Surgical treatment involving valve repair and valve replacement, could get excellent outcomes for native valve endocarditis including lesions of either the aortic or the mitral valves[25-28]. However, there is little information concerning aortic valve repair in patients with culture-negative endocarditis. For this case, aortic valve repair was performed by using autologous pericardial patch plasty. A previous study demonstrated that the augmentation or partial replacement of defective aortic cusps with autologous pericardium is a safe and feasible surgical alternative, and further advocated that aortic regurgitation can be treated effectively by aortic valve repair using pericardial patch plasty[29]. Nevertheless, the reason for the enlarged echo range of the aortic valve lateral flap in the postoperative children is not clear, and whether the infection still exists or the cystic cavity is normal after the operation remains to be followed.

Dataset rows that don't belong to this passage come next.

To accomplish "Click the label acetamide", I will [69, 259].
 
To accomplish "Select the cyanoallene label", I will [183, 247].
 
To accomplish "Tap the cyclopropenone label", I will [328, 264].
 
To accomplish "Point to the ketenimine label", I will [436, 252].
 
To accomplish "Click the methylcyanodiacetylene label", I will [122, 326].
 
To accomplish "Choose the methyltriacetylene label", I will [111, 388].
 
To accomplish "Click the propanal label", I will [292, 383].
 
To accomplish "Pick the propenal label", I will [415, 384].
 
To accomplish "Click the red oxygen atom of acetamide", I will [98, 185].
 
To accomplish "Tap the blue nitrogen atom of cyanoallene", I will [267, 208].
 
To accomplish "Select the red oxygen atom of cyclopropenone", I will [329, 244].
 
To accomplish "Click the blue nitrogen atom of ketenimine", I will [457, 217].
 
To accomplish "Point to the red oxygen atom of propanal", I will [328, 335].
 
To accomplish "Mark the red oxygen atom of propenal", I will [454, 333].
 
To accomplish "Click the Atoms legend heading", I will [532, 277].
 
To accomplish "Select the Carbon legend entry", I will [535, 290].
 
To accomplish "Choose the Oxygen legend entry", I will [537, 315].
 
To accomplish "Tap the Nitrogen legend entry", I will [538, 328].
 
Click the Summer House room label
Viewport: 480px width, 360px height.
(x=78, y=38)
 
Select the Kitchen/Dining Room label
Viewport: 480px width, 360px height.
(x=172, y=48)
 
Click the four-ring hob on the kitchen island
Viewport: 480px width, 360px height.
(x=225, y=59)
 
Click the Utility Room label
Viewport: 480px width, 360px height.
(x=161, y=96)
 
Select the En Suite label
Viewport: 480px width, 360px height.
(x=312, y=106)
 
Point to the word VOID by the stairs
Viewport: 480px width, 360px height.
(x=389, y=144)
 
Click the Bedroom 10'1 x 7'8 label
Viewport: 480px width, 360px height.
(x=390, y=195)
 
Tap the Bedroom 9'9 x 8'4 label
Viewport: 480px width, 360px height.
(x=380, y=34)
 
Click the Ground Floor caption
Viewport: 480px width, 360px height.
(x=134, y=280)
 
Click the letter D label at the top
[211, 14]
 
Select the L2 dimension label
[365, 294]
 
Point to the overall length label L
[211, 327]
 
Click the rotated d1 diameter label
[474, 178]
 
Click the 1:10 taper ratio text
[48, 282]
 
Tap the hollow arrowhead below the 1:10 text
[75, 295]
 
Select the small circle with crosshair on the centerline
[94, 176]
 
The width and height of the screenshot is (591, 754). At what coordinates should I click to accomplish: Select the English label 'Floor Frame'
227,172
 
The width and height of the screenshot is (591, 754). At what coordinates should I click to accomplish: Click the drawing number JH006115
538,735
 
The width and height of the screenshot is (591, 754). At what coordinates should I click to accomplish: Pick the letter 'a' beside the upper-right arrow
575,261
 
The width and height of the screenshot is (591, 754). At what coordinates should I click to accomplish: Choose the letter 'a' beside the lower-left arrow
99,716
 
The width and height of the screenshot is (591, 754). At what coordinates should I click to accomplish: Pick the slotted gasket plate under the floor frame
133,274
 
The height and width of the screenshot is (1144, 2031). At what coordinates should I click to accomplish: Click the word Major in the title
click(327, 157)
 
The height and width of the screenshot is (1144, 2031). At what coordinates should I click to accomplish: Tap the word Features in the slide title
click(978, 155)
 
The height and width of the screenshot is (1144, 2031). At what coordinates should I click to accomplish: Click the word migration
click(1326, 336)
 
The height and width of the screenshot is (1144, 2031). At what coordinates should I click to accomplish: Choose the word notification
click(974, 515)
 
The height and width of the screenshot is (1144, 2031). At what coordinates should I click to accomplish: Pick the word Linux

Collectively, our case report suggests tailored management of pediatric IE in children without predisposing factors. Further, for cases with persistent fever and abnormal elevation of inflammatory factors (white blood cells and/or CRP), repeated blood cultures and color Doppler ultrasonography need to be performed to determine the most appropriate treatment option. Last but not least, we advocate that timely surgical intervention guided by serial echocardiography monitoring is crucial to prevent any further complications and enhance quick recovery.